SpaceX remained the highest-profile potential listing in April as new reports added detail around timing, valuation, and potential investor demand. Early reports indicated that the company had confidentially filed with the SEC4 and was targeting a June-July 2026 listing window. The offering could raise $40 billion-$80 billion,5 with Saudi PIF reportedly in talks for a $5 billion anchor investment.6 Later reports pointed to investor meetings around valuation targets ranging from $1.75 trillion to more than $2 trillion.7 SpaceX was also reportedly in discussions with E*Trade around a possible retail allocation,8 while accelerated employee stock-award vesting9 and prospective anchor-investor site visits10 suggested continued preparation for a public listing.
Cerebras also moved from IPO watchlist to active deal execution. Prior reporting pointed to a mid-May debut and a target valuation around $40 billion.11 More recent terms indicated that the company planned to offer 28 million shares at $115-$125 per share, raising up to roughly $3.5 billion at the top of the range.12 Cerebras is expected to list on Nasdaq under the ticker CBRS. That made Cerebras one of the clearest near-term tests of public market demand for private AI infrastructure and semiconductor exposure.
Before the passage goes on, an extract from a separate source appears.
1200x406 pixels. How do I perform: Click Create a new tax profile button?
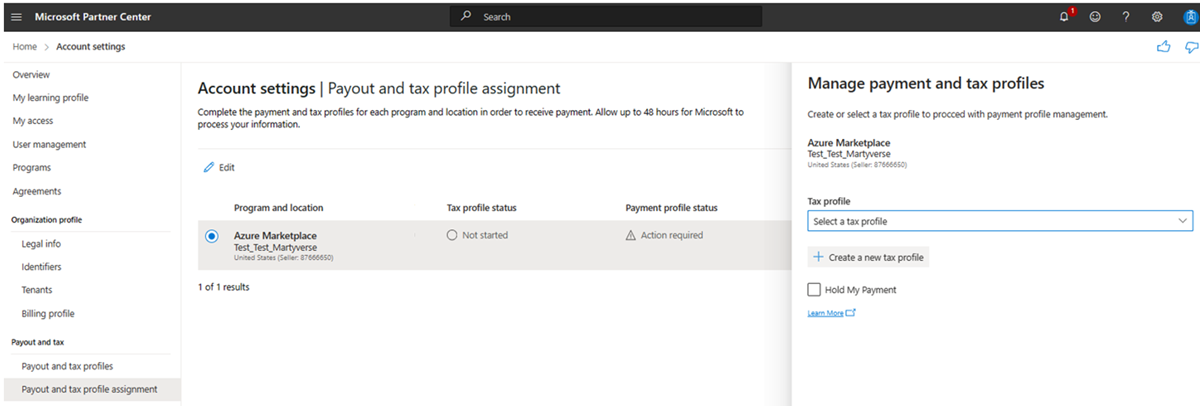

Anthropic and OpenAI remained part of the IPO conversation, but for different reasons. Anthropic’s IPO discussion was still exploratory: April reporting described potential timing in the 6-9 month range, and later coverage included the company among possible late-2026 candidates as secondary market interest stayed elevated.13 By early May, reporting also suggested that Anthropic’s large private financing round could be its final raise before a possible listing later this year.14 OpenAI’s signal was different: reports indicated the company was laying groundwork for a potential H2 2026 IPO and considering a structure that would reserve shares for individual investors, keeping it central to the debate around how frontier AI platforms might come to market.15
Catalysts mattered more than broad market direction. Still, April showed that IPO anticipation alone was not enough to lift all late-stage private companies. Public equities rallied sharply, but private market gains were more restrained and company specific. Investors appeared willing to reward companies with clearer financing catalysts, category leadership or near-term public market relevance, while other names continued to lag.
Taken together, April was constructive, but not indiscriminate. Private market benchmarks moved higher, Chips and Aerospace & Defense led thematic basket performance and IPO momentum continued to build around select leaders. Yet dispersion remained the defining feature of the month, reinforcing that private market returns are increasingly being shaped by company-level catalysts rather than broad beta alone.